Which path makes more sense to go down?

ParisLiakos’s picture

ParisLiakos CreditAttribution: ParisLiakos commented
Title: Remove unused variable: 'media_wysiwyg_wysiwyg_allowed_attributes' » Make 'media_wysiwyg_wysiwyg_allowed_attributes' configurable from UI
Category: Bug report » Task

yes, good point there;) i would prefer this path^. lets rename this issue to reflect this

ParisLiakos’s picture

ParisLiakos CreditAttribution: ParisLiakos commented
Status: Active » Needs review
FileSize
media-media_wysiwyg_wysiwyg_allowed_attributes_UI-2168291-8.patch901 bytes
LittleRedHen’s picture

LittleRedHen CreditAttribution: LittleRedHen commented
Related issues: +#2748663: Alter hook for wysiwyg allowed attributes

This patch means that the media_wysiwyg_wysiwyg_allowed_attributes variable value is a string of space-separated attribute names, which is not what the various functions that use it are expecting.

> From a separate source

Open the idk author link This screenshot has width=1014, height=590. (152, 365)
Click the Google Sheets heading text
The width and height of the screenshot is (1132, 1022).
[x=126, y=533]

The issue at https://www.drupal.org/node/2748663 implements the other suggested solution to have an alter hook instead: you probably only need one or the other.

joseph.olstad’s picture

joseph.olstad
Primary language French
CreditAttribution: joseph.olstad commented

@LittleRedHen seeing as we've gone with your method
close this as 'closed outdated' ? or duplicate of #2748663: Alter hook for wysiwyg allowed attributes ?

joseph.olstad’s picture

joseph.olstad
Primary language French
CreditAttribution: joseph.olstad commented
Status: Needs review » Closed (outdated)

Closing:
seems to me this issue is no longer relevant.

if you still are concerned about this issue, open a new issue describing (in detail) the use case and add a reference to this closed issue.